INPUT RECORDS Start Marker

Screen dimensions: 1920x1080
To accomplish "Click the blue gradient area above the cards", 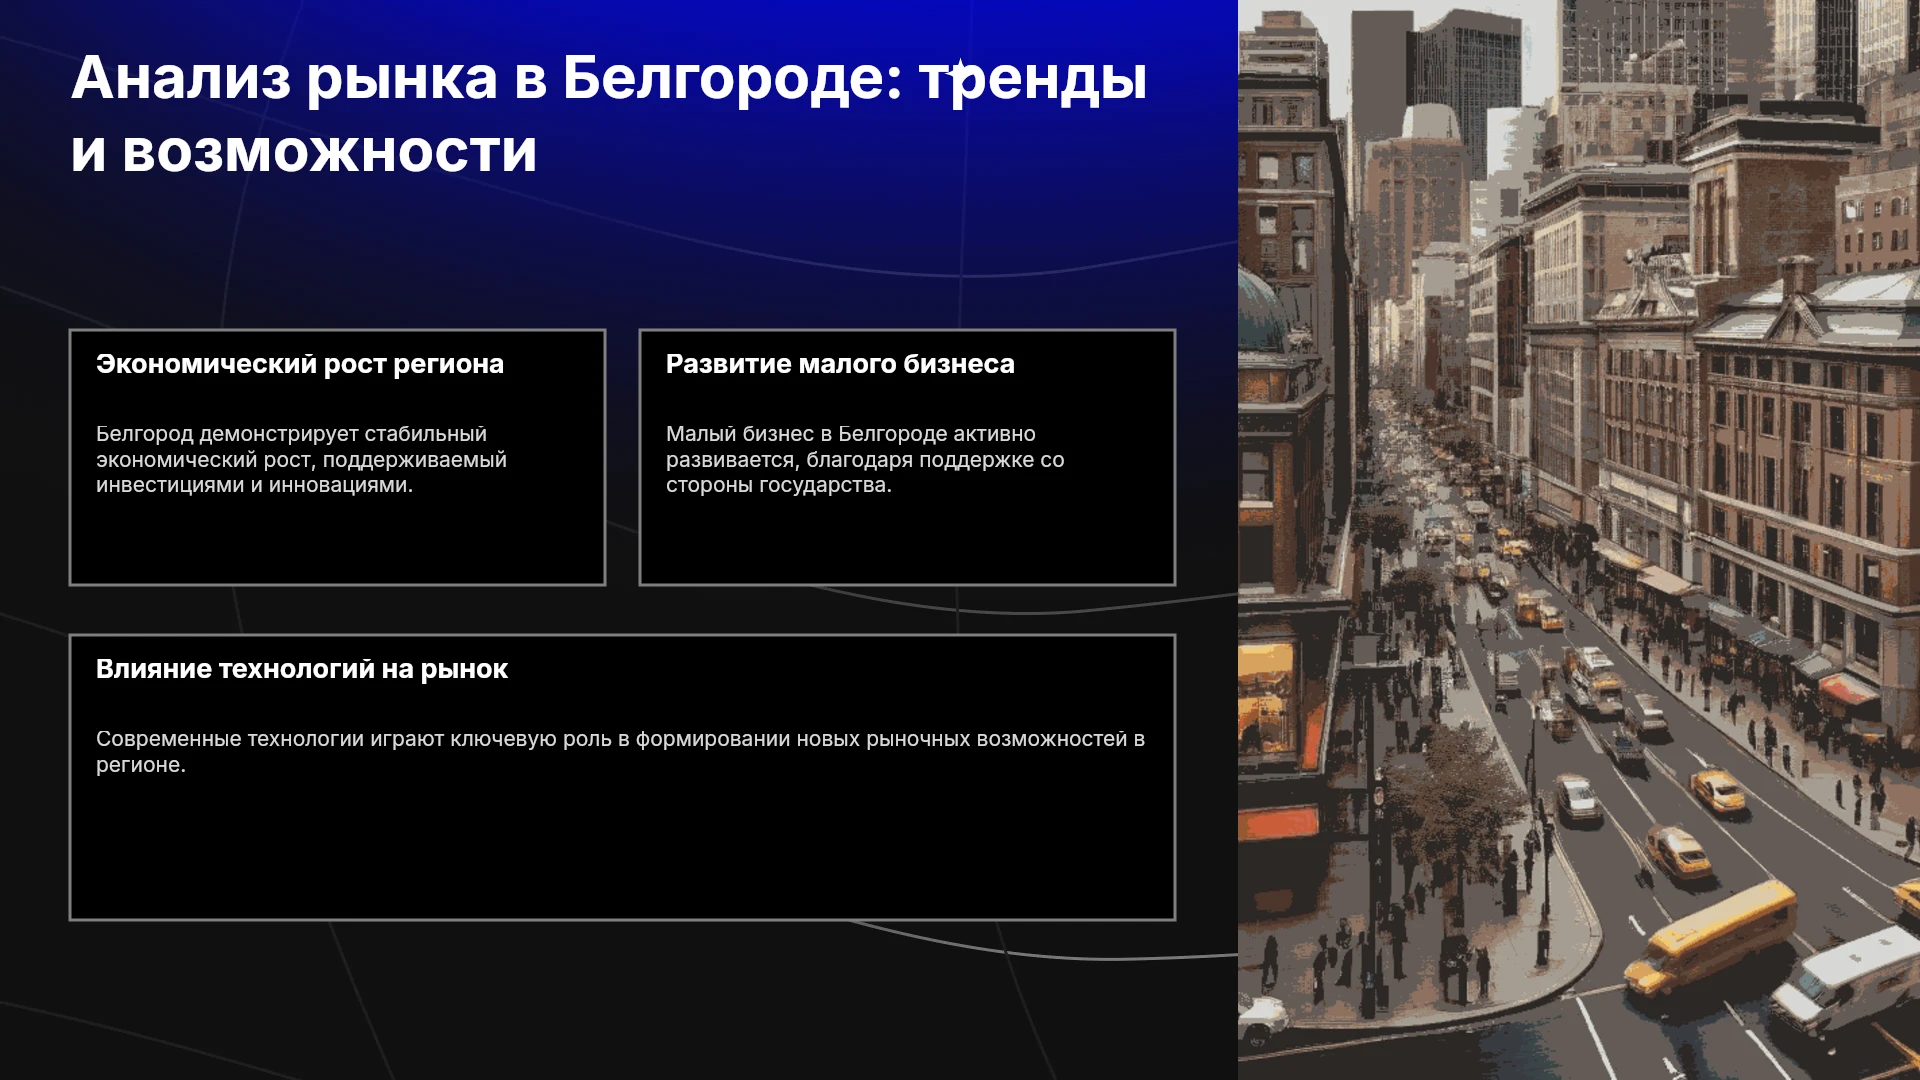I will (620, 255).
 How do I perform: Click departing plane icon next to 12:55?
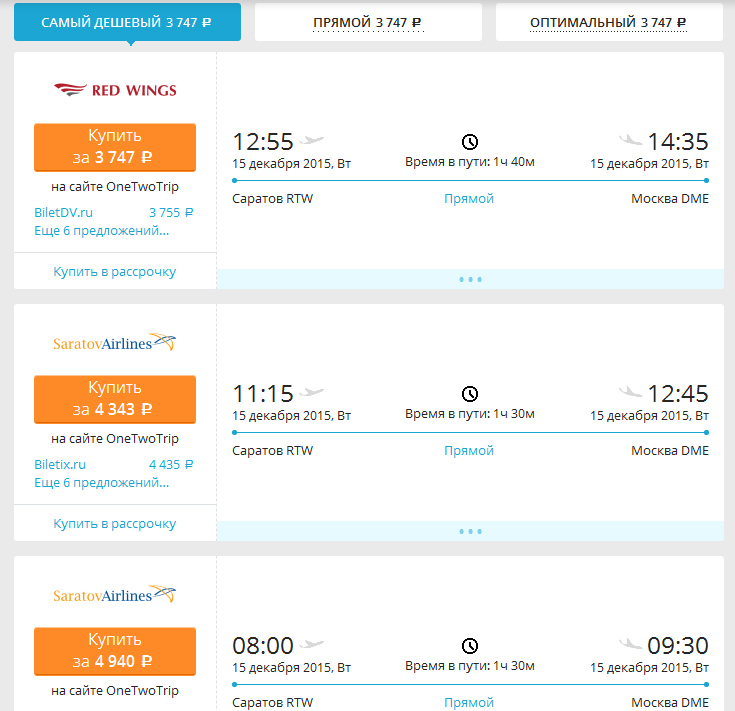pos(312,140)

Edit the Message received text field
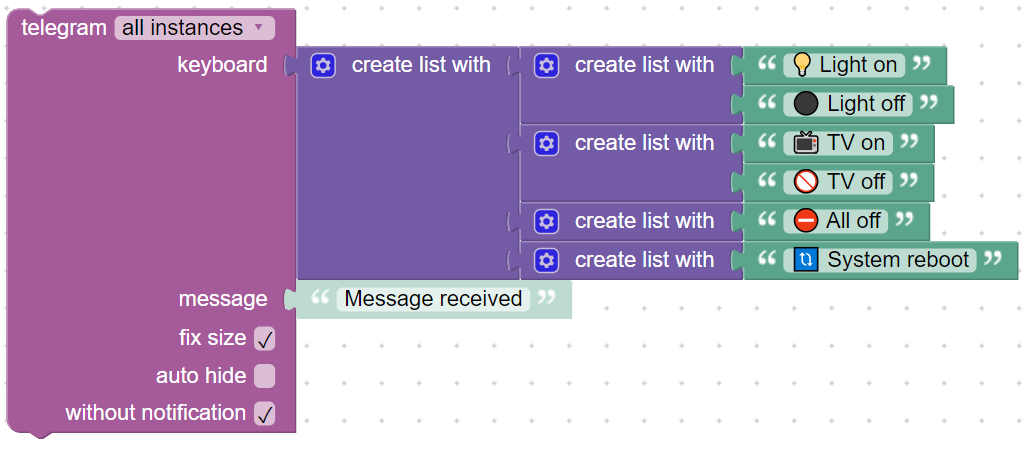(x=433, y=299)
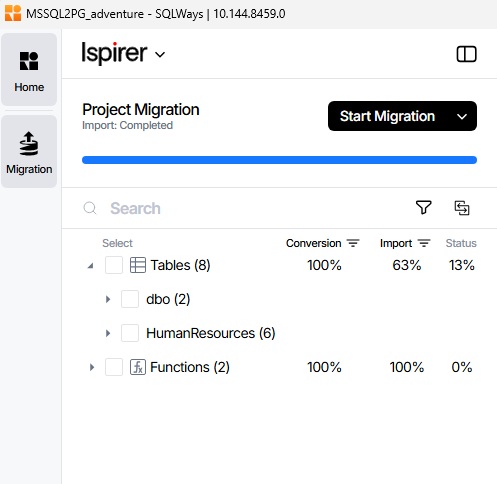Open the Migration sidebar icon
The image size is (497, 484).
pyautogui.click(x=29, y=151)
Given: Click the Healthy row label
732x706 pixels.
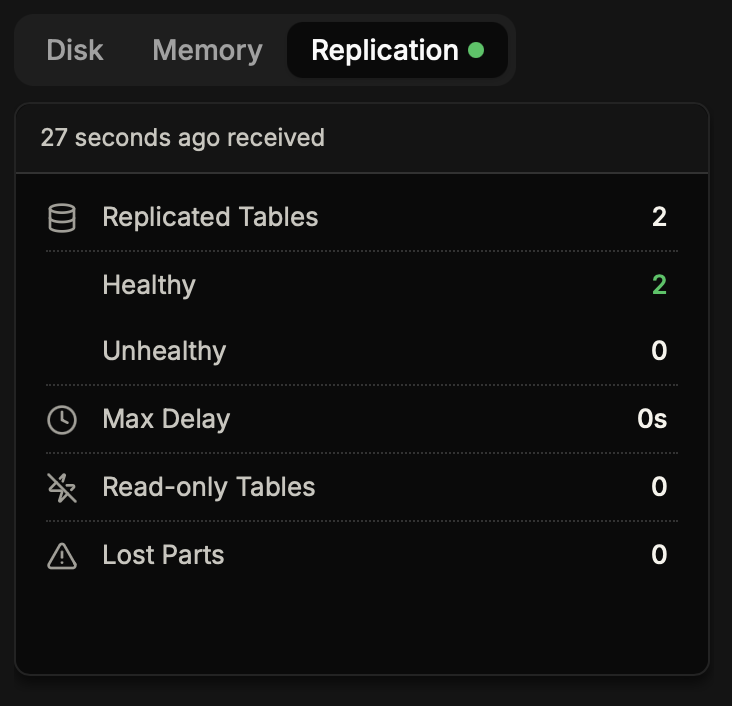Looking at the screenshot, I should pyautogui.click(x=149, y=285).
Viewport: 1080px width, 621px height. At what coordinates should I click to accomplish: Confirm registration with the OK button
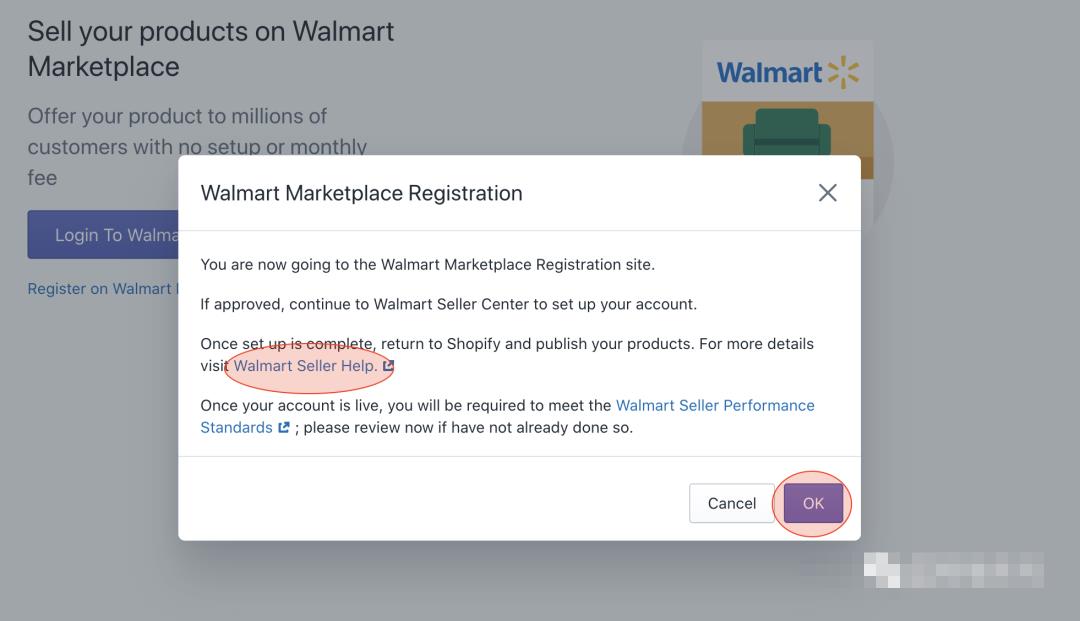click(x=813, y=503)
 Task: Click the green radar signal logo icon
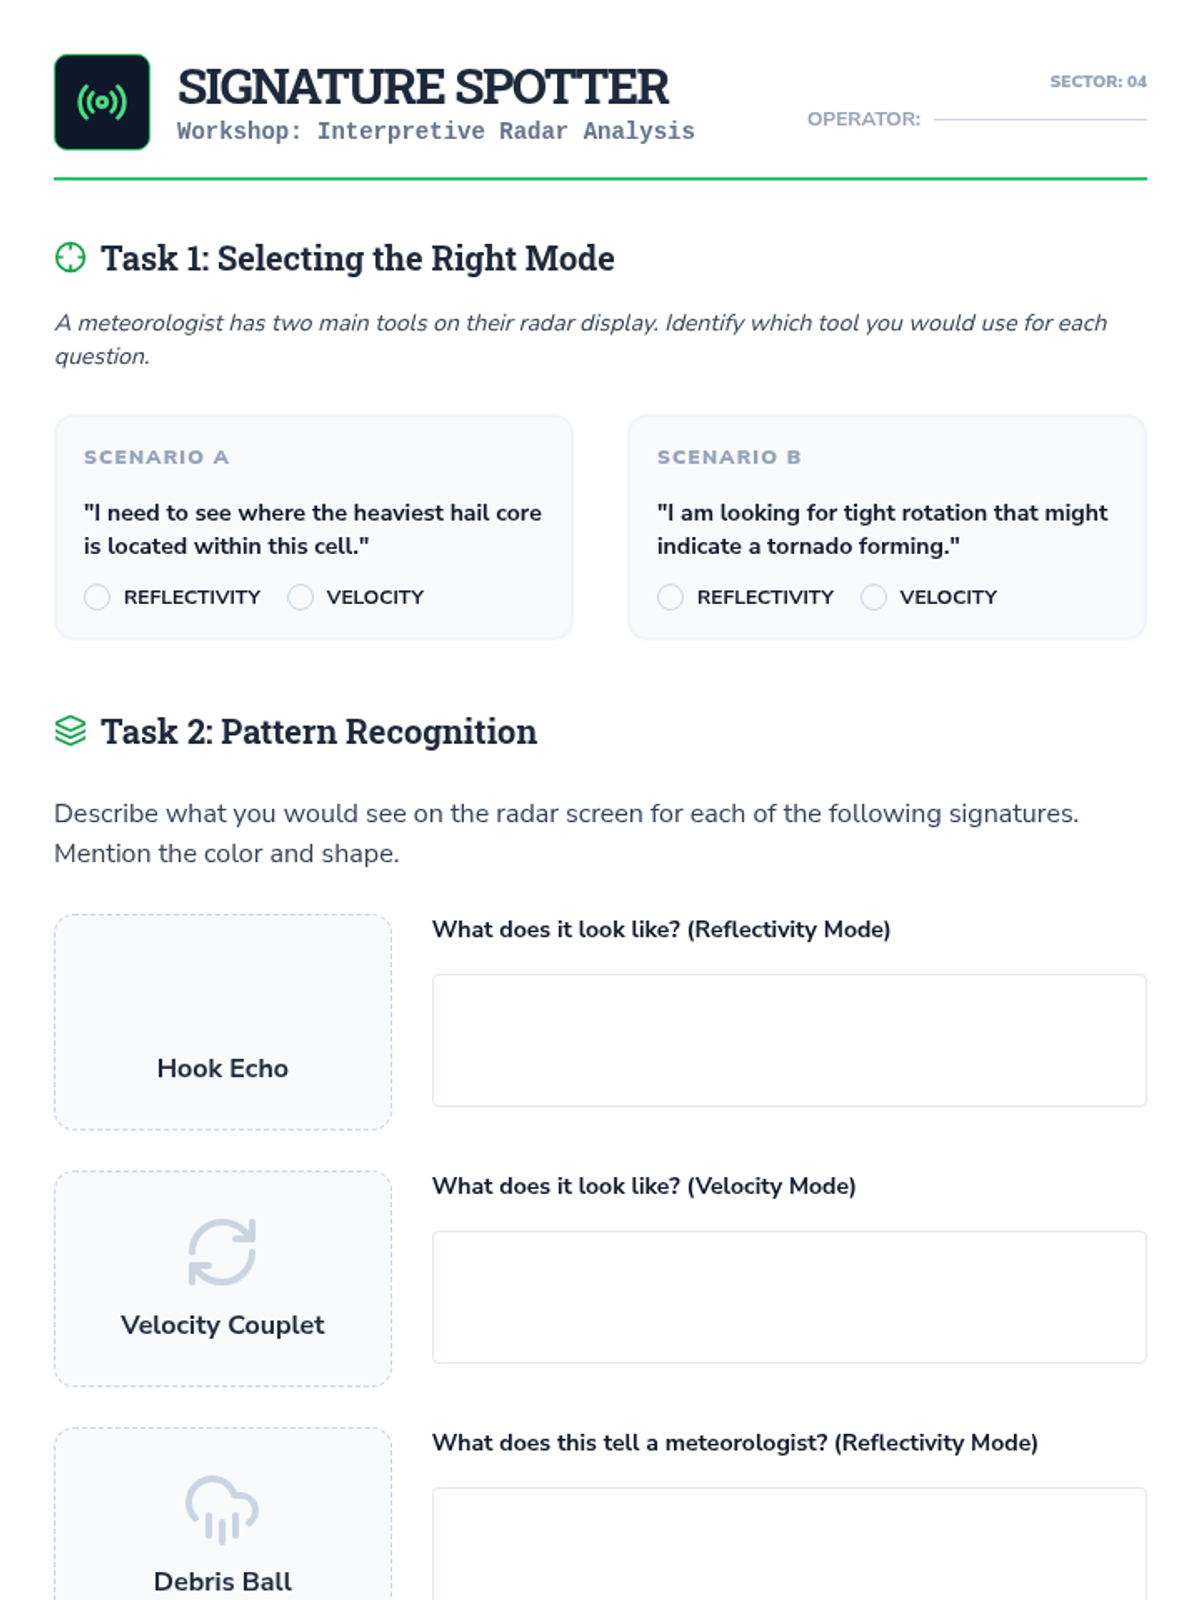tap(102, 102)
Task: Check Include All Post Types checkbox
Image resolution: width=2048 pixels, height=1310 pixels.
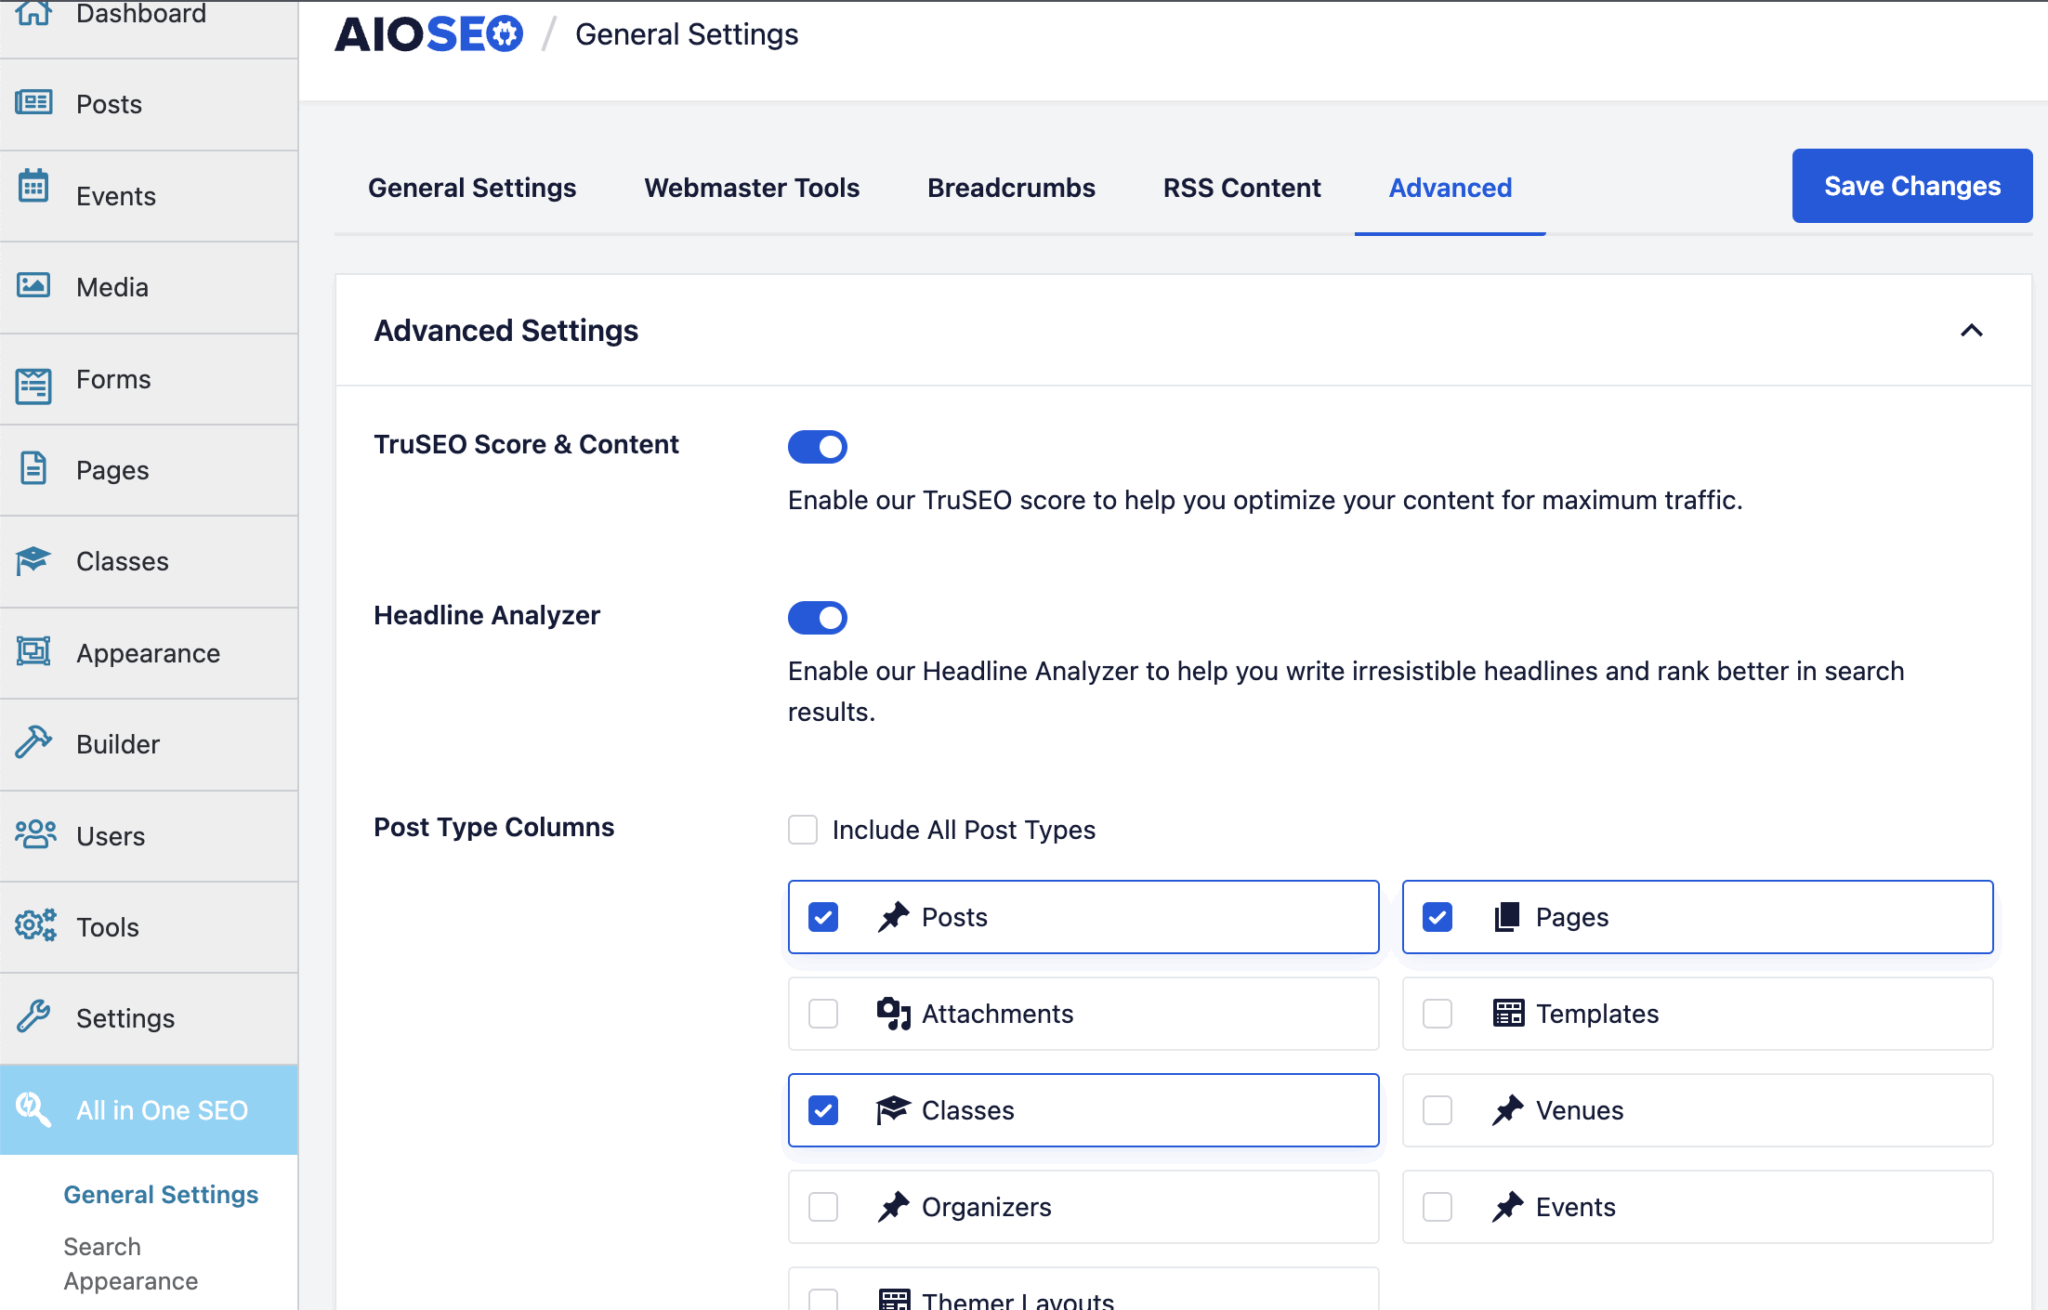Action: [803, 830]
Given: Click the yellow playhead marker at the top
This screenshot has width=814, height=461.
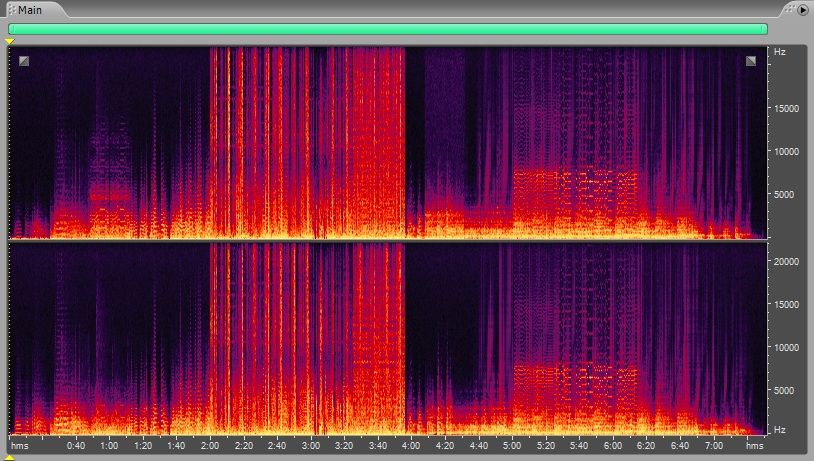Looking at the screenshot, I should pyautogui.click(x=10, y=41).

INPUT RECORDS End Marker

(WHAT TO PRODUCE)
Scan the listing above, and wherever a line holds the word "Given", copy it.

(ANSWER FOR THE TASK)
Given: Click the Healthy row label
Given: Click the yellow playhead marker at the top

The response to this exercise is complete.